Monomane adalah proses peniruan (kata dosen saya), seperti ketika Jepang meniru kebudayaan Tiongkok dan kemudian mereka jadikan kebudayaan negeri mereka sendiri dengan beberapa perubahan.
Yang saya alami, adalah peniruan saya terhadap karya-karya sastra lama Jepang yang diterjemahkan ke dalam bahasa Indonesia atau Inggris. Saya sangat senang membaca novel-novel karya pengarang terkenal Jepang di masa lalu, seperti Kawabata Yasunari (dengan novelnya yang paling saya sukai, "Cinta dan Kesedihan"). Cerita-cerita lama terkadang mengandung unsur kesedihan mendalam dan emosi yang kuat. Cukup berat dan kompleks memang, tapi saya suka bagian itu.

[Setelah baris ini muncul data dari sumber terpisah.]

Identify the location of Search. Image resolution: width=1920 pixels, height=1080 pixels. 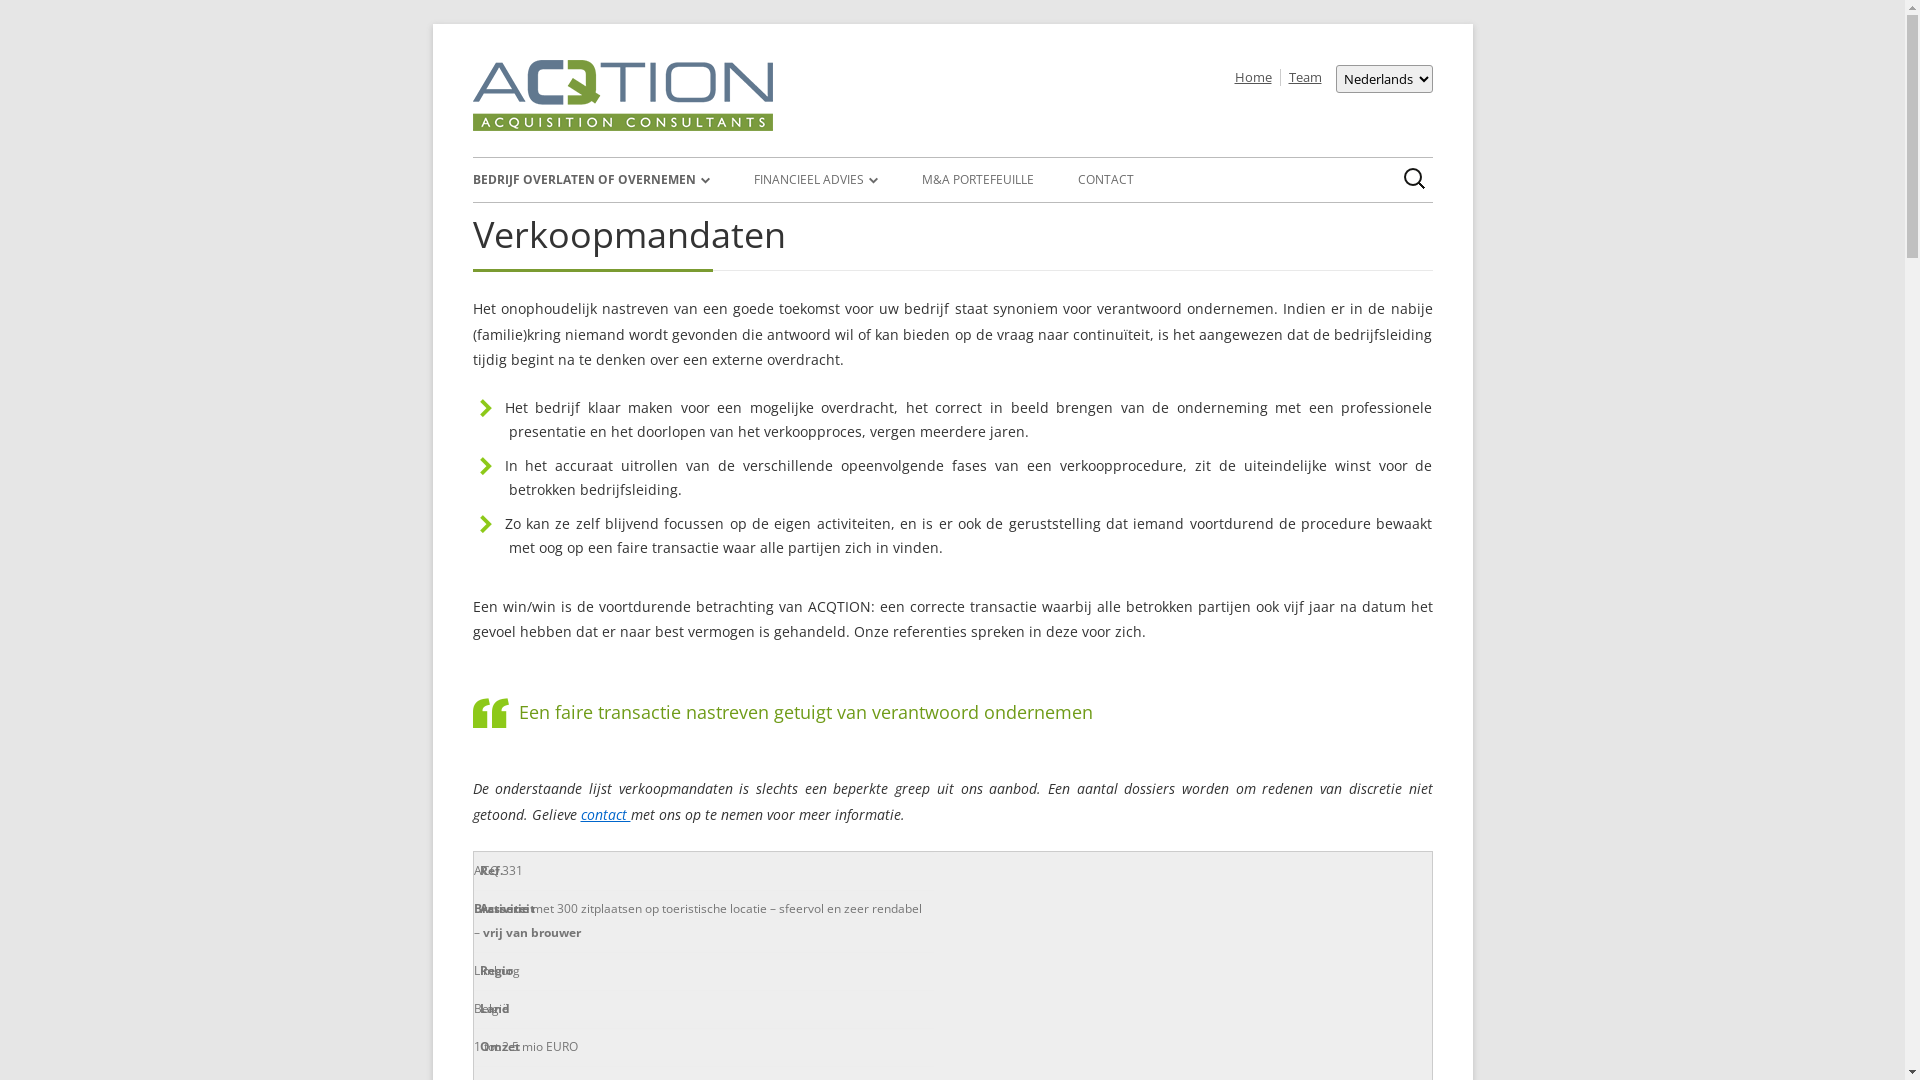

Saya ingin sekali memasukkan perasaan mendalam terhadap cerita yang saya tulis. Maka saya menirukan gaya penulisan novel-novel terjemahan tersebut, yang mana manurut saya struktur kalimatnya kadang tidak serunut cerita non-terjemahan, tapi justru begitu kuat memengaruhi pembaca.
Maka melalui peniruan-peniruan itu, perlahan saya mulai menemukan sendiri gaya penulisan saya, yang merupakan gabungan berbagai gaya yang saya sukai. Tak ada niatan untuk menyamakan diri atau pun menyerupai penulis-penulis hebat favorit saya, karena bagaimana pun saya meniru, saya tidak akan pernah bisa sama dengan mereka. Beda koki beda masakan... meski bahan dan bumbunya sama.
Impian saya saat ini adalah dapat menulis sebuah cerita yang melibatkan banyak emosi... dan menyiratkan kesedihan. Ahahaha, melankolis sekali saya ini ya?
Duh, cerita Direktur Jung dan para kucing peliharaan Jaejoong belum lanjut-lanjut nih, sayanya lagi baper, pengen nulis cerita baru yang baper-baperan hahahaha.